Sonoran desert 020170517 to 020170527
excerpts from Dust and Shadow Field Notes #1 by Maja Kuzmanovic and Nik Gaffney

A wilderness, in contrast with those areas where man and his own works dominate the landscape, is hereby recognized as an area where the earth and its community of life are untrammeled by man, where man himself is a visitor who does not remain. An area of wilderness is further defined to mean in this Act an area of undeveloped Federal land retaining its primeval character and influence, without permanent improvements or human habitation, which is protected and managed so as to preserve its natural conditions and which (1) generally appears to have been affected primarily by the forces of nature, with the imprint of man’s work substantially unnoticeable; (2) has outstanding opportunities for solitude or a primitive and unconfined type of recreation; (3) has at least five thousand acres of land or is of sufficient size as to make practicable its preservation and use in an unimpaired condition; and (4) may also contain ecological, geological, or other features of scientific, educational, scenic, or historical value. –The Wilderness Act, 1964

Dessicated vegetation

We had arrived in the Sonoran desert. A place of desiccated time, layered time, geological, vegetal, human time. Time kneads the Earth’s crust into deep folds, cracks and canyons. Plants lay dormant through cycles of drought or grow slowly for centuries, bursting into blossom after the first rains. Humans come and go. Blown through the ages like tumbleweeds. Things don’t really decay here. They shrivel, dry up or slowly rust, yet remain present, as they gradually erode into dust. A thick, dusty atmosphere of things that were, things that are and things that might be. Densities and intensities coagulating on a larger than human scale, illuminated by stark light or lurking in the deep shadow.

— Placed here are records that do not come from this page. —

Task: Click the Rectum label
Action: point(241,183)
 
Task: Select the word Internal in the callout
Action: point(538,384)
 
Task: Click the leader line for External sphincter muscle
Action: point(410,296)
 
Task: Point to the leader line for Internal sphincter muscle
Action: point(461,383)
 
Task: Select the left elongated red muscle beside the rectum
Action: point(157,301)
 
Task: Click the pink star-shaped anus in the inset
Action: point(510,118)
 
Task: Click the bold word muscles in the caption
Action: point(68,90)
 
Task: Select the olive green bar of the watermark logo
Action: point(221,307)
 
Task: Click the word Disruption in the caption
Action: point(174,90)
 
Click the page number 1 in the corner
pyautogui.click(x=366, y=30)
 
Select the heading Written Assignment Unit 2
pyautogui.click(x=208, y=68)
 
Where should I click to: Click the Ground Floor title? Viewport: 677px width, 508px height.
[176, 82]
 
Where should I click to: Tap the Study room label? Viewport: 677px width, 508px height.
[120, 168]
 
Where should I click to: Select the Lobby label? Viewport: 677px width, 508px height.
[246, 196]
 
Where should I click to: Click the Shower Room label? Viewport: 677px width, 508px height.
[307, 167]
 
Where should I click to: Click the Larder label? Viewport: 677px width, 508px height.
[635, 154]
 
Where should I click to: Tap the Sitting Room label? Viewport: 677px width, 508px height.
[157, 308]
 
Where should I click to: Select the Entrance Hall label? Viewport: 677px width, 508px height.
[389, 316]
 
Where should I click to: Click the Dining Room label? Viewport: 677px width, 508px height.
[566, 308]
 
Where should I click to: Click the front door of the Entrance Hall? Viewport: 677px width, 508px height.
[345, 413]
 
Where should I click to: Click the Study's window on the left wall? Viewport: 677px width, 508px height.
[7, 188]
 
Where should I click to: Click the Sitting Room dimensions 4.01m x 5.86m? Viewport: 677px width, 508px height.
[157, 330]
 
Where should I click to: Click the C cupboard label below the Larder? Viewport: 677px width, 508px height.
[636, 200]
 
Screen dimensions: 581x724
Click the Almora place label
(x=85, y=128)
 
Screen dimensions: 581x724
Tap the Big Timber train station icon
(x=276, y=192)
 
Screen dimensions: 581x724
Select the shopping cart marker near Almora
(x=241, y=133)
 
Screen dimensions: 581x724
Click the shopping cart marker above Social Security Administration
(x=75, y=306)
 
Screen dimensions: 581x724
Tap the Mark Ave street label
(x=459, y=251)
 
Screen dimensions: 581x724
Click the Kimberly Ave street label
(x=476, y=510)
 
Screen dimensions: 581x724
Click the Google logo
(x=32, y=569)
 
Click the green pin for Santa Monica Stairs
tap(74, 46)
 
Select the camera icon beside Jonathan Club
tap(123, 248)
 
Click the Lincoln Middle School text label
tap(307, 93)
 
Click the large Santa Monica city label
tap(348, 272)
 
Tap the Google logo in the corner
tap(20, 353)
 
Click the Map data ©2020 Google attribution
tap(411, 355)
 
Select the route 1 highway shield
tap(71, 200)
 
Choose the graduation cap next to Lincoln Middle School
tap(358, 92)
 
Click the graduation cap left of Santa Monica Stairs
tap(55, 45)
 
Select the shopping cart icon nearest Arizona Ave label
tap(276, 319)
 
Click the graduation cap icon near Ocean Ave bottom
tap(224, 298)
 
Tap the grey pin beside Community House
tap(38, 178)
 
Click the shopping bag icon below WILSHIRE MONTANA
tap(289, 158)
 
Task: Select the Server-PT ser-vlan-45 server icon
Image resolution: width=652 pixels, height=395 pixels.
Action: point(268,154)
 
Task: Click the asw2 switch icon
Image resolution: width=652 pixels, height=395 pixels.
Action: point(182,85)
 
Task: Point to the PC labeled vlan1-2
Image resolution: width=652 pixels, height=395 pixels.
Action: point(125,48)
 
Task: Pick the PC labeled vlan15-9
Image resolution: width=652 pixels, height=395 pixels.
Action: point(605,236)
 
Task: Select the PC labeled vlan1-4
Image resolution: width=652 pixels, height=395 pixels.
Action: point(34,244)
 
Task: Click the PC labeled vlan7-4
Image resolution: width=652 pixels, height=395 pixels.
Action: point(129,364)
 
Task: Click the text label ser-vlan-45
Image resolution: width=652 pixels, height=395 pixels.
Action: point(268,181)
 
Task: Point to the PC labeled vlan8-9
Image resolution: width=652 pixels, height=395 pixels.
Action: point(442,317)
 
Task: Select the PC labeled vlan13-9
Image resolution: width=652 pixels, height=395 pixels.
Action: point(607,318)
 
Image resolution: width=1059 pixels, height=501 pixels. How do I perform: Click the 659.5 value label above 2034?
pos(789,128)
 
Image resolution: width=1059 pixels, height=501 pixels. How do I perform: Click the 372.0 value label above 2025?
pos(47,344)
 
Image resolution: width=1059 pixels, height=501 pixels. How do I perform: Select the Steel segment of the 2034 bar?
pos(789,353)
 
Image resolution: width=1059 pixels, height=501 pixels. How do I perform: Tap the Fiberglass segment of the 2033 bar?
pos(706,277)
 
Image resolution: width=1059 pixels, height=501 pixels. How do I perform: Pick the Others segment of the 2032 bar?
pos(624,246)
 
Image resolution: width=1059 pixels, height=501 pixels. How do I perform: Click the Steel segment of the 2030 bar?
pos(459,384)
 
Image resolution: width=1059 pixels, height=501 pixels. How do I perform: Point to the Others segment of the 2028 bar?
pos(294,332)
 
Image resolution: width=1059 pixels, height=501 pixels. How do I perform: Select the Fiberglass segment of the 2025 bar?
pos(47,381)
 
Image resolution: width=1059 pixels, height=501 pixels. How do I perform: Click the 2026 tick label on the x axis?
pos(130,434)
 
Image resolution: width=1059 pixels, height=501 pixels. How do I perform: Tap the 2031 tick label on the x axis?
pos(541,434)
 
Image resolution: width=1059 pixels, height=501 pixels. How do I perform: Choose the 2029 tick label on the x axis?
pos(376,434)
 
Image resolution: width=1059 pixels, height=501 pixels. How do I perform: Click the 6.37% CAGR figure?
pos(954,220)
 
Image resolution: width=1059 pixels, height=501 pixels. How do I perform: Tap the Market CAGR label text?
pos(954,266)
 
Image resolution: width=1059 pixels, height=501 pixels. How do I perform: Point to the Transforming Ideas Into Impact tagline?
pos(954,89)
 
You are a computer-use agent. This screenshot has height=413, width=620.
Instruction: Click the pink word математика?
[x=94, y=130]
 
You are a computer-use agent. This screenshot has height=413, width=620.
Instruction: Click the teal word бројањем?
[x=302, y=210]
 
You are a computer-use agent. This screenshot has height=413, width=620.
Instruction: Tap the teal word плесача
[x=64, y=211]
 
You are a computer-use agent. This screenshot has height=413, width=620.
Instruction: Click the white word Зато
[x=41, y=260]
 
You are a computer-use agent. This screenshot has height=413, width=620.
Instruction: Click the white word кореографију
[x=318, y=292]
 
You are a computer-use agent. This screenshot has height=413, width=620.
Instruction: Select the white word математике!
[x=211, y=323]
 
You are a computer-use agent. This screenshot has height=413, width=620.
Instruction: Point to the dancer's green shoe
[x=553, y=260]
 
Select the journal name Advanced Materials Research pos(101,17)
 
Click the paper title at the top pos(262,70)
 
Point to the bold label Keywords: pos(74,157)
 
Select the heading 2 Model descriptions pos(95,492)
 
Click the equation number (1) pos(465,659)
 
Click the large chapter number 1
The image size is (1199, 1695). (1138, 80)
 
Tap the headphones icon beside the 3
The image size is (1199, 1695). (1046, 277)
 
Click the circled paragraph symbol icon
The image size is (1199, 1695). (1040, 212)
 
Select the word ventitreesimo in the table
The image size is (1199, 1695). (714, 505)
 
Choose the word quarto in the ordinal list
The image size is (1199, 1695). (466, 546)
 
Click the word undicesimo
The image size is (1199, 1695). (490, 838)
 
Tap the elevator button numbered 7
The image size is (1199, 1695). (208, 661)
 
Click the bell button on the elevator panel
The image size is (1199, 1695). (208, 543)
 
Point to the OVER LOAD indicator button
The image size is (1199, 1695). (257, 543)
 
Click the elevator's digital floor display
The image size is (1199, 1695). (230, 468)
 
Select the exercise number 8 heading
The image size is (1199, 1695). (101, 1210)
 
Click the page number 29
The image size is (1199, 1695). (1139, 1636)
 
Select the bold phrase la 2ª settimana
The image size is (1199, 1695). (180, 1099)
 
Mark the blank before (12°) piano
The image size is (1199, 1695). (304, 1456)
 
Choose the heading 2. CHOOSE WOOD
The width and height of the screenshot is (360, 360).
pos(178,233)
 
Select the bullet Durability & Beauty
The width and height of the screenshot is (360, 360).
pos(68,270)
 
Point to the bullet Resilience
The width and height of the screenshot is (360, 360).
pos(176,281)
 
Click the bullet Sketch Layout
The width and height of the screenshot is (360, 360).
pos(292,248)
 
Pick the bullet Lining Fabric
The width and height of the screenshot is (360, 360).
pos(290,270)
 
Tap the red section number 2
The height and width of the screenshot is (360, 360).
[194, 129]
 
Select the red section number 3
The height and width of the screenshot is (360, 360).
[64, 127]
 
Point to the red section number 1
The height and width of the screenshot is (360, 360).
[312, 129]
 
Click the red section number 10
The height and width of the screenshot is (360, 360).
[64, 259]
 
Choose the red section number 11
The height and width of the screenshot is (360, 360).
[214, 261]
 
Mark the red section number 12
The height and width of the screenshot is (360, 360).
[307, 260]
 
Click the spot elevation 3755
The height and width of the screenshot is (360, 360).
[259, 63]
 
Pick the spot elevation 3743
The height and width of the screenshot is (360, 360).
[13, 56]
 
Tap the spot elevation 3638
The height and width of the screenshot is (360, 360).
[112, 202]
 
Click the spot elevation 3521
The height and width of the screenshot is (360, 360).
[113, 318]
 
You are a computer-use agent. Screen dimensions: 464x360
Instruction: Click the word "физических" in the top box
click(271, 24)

There is enough here to sustain, but no lush overabundance of life. Much like the dark night of the soul, the desert gives little comfort, almost nothing. There is a scarcity which just barely supports life. This almost nothing is also just enough, a desert which will sustain and transform life upon it. –Ron Broglio, Abandonment

Our first experience of Phoenix was that of sprawling suburbia, a seemingly endless grid of ordinal numbers and presidents. A city of three million people keeping the desert at bay. Yet the desert refuses to be tamed. The dust from the big “beyond” blows across the streets on the hot wind. It covers all surfaces, forms a thin crust and penetrates everything. A reminder that the heart of darkness is our neighbour. Hidden beneath otherworldly rocks. A vast expanse with “outstanding opportunities for solitude” protected by the Wilderness Act and it’s own indifference. A vastness that remains incomprehensible despite the many attempts to focus and frame it, from early Hohokam sites to contemporary land art.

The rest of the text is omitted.